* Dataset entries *
Segment Open

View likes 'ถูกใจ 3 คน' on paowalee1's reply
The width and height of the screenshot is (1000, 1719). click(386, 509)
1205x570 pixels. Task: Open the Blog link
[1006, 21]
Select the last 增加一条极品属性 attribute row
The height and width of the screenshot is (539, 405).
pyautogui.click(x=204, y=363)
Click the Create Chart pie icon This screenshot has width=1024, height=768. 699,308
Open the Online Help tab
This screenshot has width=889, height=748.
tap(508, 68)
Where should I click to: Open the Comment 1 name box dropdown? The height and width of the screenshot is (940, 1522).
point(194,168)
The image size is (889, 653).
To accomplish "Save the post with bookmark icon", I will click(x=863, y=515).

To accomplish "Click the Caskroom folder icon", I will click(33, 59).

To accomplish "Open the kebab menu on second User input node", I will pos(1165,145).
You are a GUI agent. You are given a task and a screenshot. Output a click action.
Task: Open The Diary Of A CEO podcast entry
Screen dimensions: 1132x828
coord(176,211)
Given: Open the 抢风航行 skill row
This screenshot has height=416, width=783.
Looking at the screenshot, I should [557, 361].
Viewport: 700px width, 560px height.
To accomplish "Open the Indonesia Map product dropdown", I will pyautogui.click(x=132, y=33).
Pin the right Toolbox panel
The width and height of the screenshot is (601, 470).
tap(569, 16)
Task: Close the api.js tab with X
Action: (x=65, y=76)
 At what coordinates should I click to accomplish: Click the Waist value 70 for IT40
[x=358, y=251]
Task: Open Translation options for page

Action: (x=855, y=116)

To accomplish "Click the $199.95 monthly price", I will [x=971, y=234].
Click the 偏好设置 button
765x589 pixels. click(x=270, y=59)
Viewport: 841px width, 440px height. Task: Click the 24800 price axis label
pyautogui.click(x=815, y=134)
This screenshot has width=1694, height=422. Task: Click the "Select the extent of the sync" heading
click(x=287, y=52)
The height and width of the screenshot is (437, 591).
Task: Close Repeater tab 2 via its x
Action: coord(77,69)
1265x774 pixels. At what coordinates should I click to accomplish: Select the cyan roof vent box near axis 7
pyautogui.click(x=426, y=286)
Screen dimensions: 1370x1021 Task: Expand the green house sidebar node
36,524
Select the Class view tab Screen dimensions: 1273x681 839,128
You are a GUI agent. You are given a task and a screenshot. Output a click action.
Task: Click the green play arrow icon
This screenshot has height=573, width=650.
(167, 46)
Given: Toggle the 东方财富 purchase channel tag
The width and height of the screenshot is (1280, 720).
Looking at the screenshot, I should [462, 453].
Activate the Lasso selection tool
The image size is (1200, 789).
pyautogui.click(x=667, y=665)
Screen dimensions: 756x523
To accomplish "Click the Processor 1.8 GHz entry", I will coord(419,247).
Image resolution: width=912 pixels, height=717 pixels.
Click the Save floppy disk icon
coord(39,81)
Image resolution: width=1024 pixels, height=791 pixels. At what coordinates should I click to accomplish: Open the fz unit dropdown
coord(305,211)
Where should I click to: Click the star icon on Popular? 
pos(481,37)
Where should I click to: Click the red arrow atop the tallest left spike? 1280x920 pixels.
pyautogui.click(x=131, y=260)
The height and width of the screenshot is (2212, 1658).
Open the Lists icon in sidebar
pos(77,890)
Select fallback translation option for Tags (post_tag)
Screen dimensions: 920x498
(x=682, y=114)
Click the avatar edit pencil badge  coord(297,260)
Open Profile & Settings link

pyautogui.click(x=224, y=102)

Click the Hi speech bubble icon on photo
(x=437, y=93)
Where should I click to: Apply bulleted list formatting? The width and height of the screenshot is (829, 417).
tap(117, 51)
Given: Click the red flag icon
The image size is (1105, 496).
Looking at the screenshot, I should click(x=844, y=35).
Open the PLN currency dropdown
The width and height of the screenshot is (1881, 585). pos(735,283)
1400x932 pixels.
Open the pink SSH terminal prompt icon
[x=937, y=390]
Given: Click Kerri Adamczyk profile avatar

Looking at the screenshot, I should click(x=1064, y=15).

Segment Closed

* WHAT YOU SHOULD DO *
Output all of the records above exactly as they appear.

* RESPONSE TO THE EXERCISE *
View likes 'ถูกใจ 3 คน' on paowalee1's reply
The width and height of the screenshot is (1000, 1719). click(386, 509)
1205x570 pixels. Task: Open the Blog link
[1006, 21]
Select the last 增加一条极品属性 attribute row
The height and width of the screenshot is (539, 405).
pyautogui.click(x=204, y=363)
Click the Create Chart pie icon This screenshot has width=1024, height=768. 699,308
Open the Online Help tab
This screenshot has width=889, height=748.
tap(508, 68)
Where should I click to: Open the Comment 1 name box dropdown? The height and width of the screenshot is (940, 1522).
point(194,168)
The image size is (889, 653).
To accomplish "Save the post with bookmark icon", I will click(x=863, y=515).

To accomplish "Click the Caskroom folder icon", I will click(33, 59).

To accomplish "Open the kebab menu on second User input node", I will pos(1165,145).
You are a GUI agent. You are given a task and a screenshot. Output a click action.
Task: Open The Diary Of A CEO podcast entry
Screen dimensions: 1132x828
coord(176,211)
Given: Open the 抢风航行 skill row
This screenshot has height=416, width=783.
Looking at the screenshot, I should [557, 361].
Viewport: 700px width, 560px height.
To accomplish "Open the Indonesia Map product dropdown", I will pyautogui.click(x=132, y=33).
Pin the right Toolbox panel
The width and height of the screenshot is (601, 470).
tap(569, 16)
Task: Close the api.js tab with X
Action: (x=65, y=76)
 At what coordinates should I click to accomplish: Click the Waist value 70 for IT40
[x=358, y=251]
Task: Open Translation options for page

Action: (x=855, y=116)

To accomplish "Click the $199.95 monthly price", I will [x=971, y=234].
Click the 偏好设置 button
765x589 pixels. click(x=270, y=59)
Viewport: 841px width, 440px height. Task: Click the 24800 price axis label
pyautogui.click(x=815, y=134)
This screenshot has width=1694, height=422. Task: Click the "Select the extent of the sync" heading
click(x=287, y=52)
The height and width of the screenshot is (437, 591).
Task: Close Repeater tab 2 via its x
Action: coord(77,69)
1265x774 pixels. At what coordinates should I click to accomplish: Select the cyan roof vent box near axis 7
pyautogui.click(x=426, y=286)
Screen dimensions: 1370x1021 Task: Expand the green house sidebar node
36,524
Select the Class view tab Screen dimensions: 1273x681 839,128
You are a GUI agent. You are given a task and a screenshot. Output a click action.
Task: Click the green play arrow icon
This screenshot has height=573, width=650.
(167, 46)
Given: Toggle the 东方财富 purchase channel tag
The width and height of the screenshot is (1280, 720).
Looking at the screenshot, I should [462, 453].
Activate the Lasso selection tool
The image size is (1200, 789).
pyautogui.click(x=667, y=665)
Screen dimensions: 756x523
To accomplish "Click the Processor 1.8 GHz entry", I will coord(419,247).
Image resolution: width=912 pixels, height=717 pixels.
Click the Save floppy disk icon
coord(39,81)
Image resolution: width=1024 pixels, height=791 pixels. At what coordinates should I click to accomplish: Open the fz unit dropdown
coord(305,211)
Where should I click to: Click the star icon on Popular? 
pos(481,37)
Where should I click to: Click the red arrow atop the tallest left spike? 1280x920 pixels.
pyautogui.click(x=131, y=260)
The height and width of the screenshot is (2212, 1658).
Open the Lists icon in sidebar
pos(77,890)
Select fallback translation option for Tags (post_tag)
Screen dimensions: 920x498
(x=682, y=114)
Click the avatar edit pencil badge  coord(297,260)
Open Profile & Settings link

pyautogui.click(x=224, y=102)

Click the Hi speech bubble icon on photo
(x=437, y=93)
Where should I click to: Apply bulleted list formatting? The width and height of the screenshot is (829, 417).
tap(117, 51)
Given: Click the red flag icon
The image size is (1105, 496).
Looking at the screenshot, I should click(x=844, y=35).
Open the PLN currency dropdown
The width and height of the screenshot is (1881, 585). pos(735,283)
1400x932 pixels.
Open the pink SSH terminal prompt icon
[x=937, y=390]
Given: Click Kerri Adamczyk profile avatar

Looking at the screenshot, I should click(x=1064, y=15).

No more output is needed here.